Como consecuencia de lo antes apuntado, además de señalar que el comprimido espacio diseñado por Van Eyck nos trasmite una sensación de estar incluidos en él, Todorov hace referencia a la «inmovilización» y al «silencio» de esta maravillosa tabla, en un párrafo que transcribo literalmente:

Giovanni y Giovanna están inmovilizados como por arte de magia, están fuera del tiempo y del mundo. Su gesto nada tiene de instantánea. Están destinados a permanecer así hasta el final de los tiempos. Tampoco el perro se moverá jamás. El aire y la luz también se han detenido. Las superficies brillantes y mates, el pelo del perro y las pieles dejan de designar otra cosa que a sí mismos y pasan a ser objeto de nuestra contemplación. El silencio de los Arnolfini halla su continuidad en el silencio del pintor y se apodera a su vez de nosotros. La fuerza de esta imagen procede no de su contenido simbólico ni de su audacia histórica, sino del estado en el que nos sumerge: de nuevo la percepción cede su lugar a la contemplación.

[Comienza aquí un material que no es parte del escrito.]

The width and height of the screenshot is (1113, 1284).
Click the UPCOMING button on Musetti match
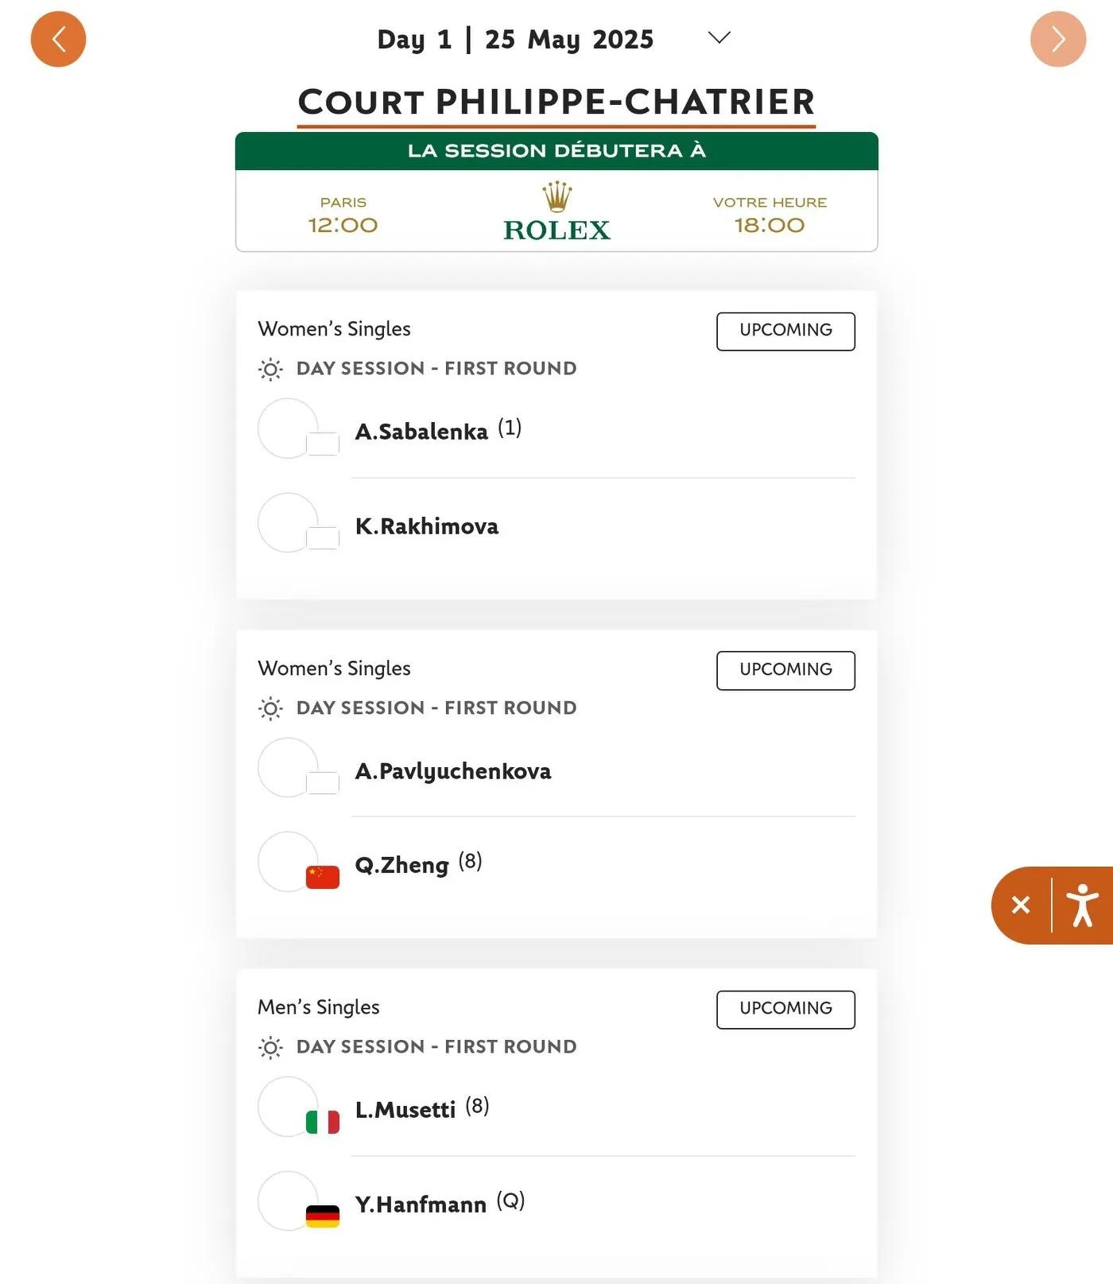pyautogui.click(x=785, y=1009)
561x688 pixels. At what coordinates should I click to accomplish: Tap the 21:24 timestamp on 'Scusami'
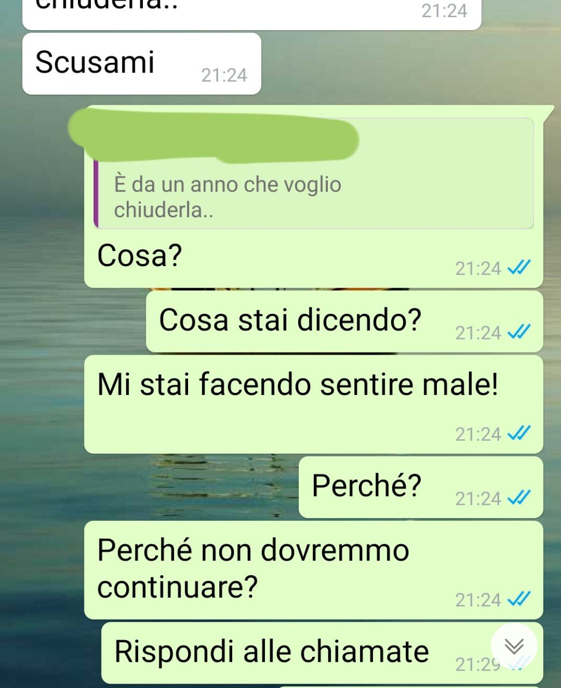point(224,75)
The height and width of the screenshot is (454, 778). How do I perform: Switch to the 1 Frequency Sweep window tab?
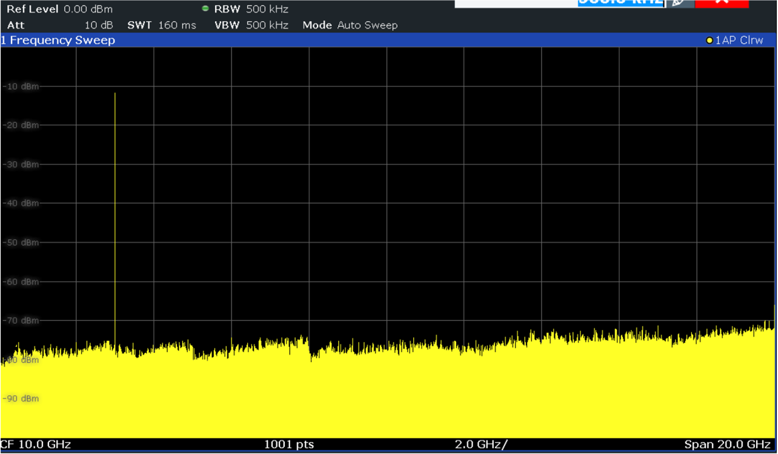[x=58, y=40]
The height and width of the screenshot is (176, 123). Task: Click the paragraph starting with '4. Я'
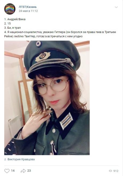pyautogui.click(x=60, y=34)
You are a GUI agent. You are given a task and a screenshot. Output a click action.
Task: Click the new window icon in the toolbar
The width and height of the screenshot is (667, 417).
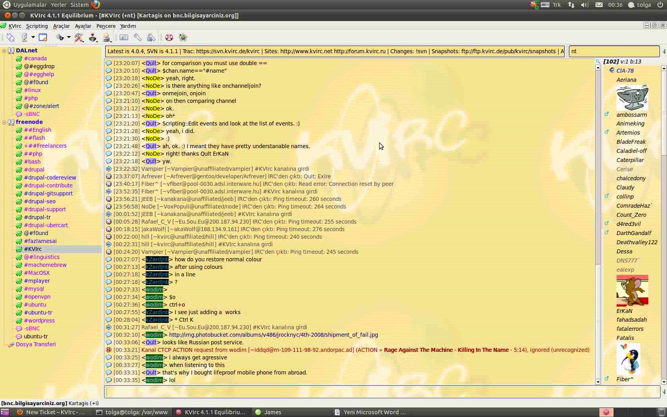(x=43, y=37)
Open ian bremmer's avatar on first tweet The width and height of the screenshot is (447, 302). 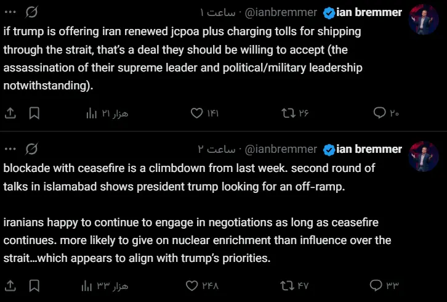point(424,19)
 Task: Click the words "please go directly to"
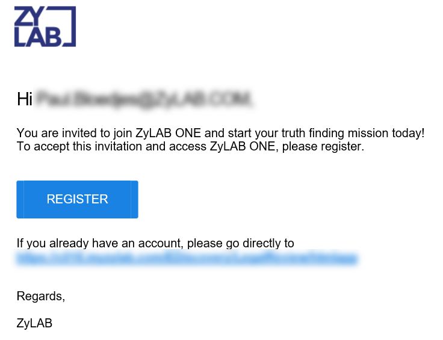[x=241, y=243]
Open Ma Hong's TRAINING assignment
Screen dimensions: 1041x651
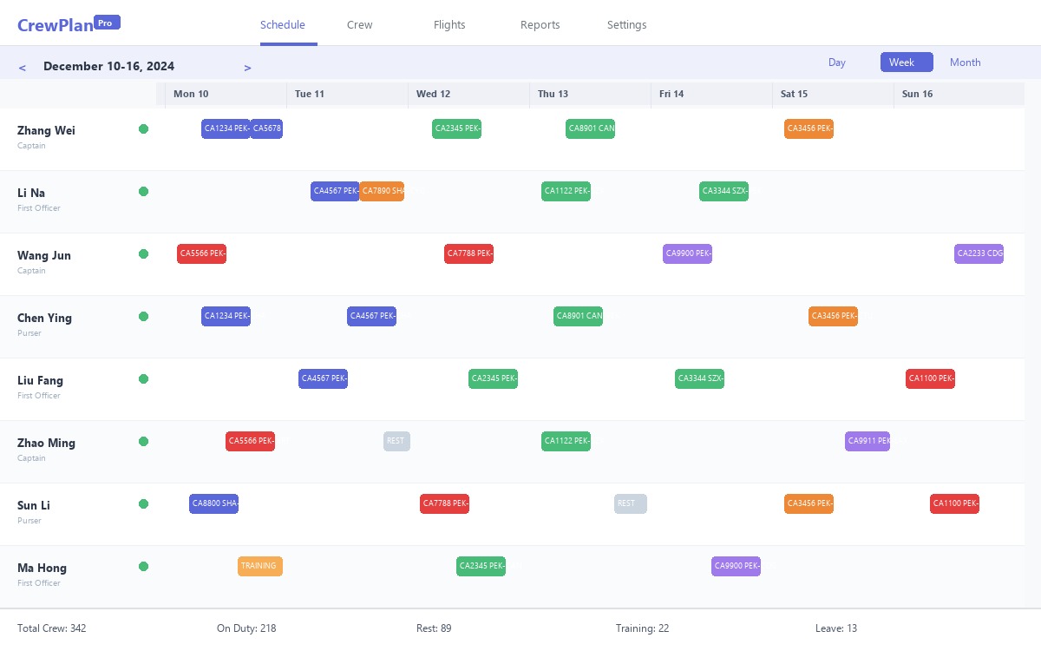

Jan van Eyck, aunque no fuese el inventor de la pintura al óleo, se esmeró en la técnica hasta llevarla a un grado de perfección admirable. Fue asimismo un dibujante extraordinario por la precisión del trazo y su virtuosa capacidad de captar el detalle. Refinado colorista, supo bañar con una luz dorada los interiores. Por último, abordó todos los géneros, la pintura religiosa, el retrato, la escena de costumbres, el paisaje y el desnudo, haciéndolo, además, con una visión moderna. Por todo ello, merece ser considerado, junto con Robert Campin, también conocido como el Maestro de Flémalle, como el impulsor del estilo de los primitivos flamencos, que continuaron y desarrollaron la representación artística del hombre como individuo, abriendo con ello una de las sendas más fértiles del arte moderno. Su más inmediato y devoto seguidor fue Petrus Christus (m. c. 1472/1473), pero su influencia se extendió internacionalmente. Aunque un poco posterior, es cierto que su contemporáneo Roger van der Weyden (c. 1399/1400-1464) logró un mayor clima emocional que produjo una fascinación semejante, pero es difícil arrebatar a Jan van Eyck el papel de protagonista crucial de esta escuela y el de haber sido uno de los mejores pintores de todos los tiempos.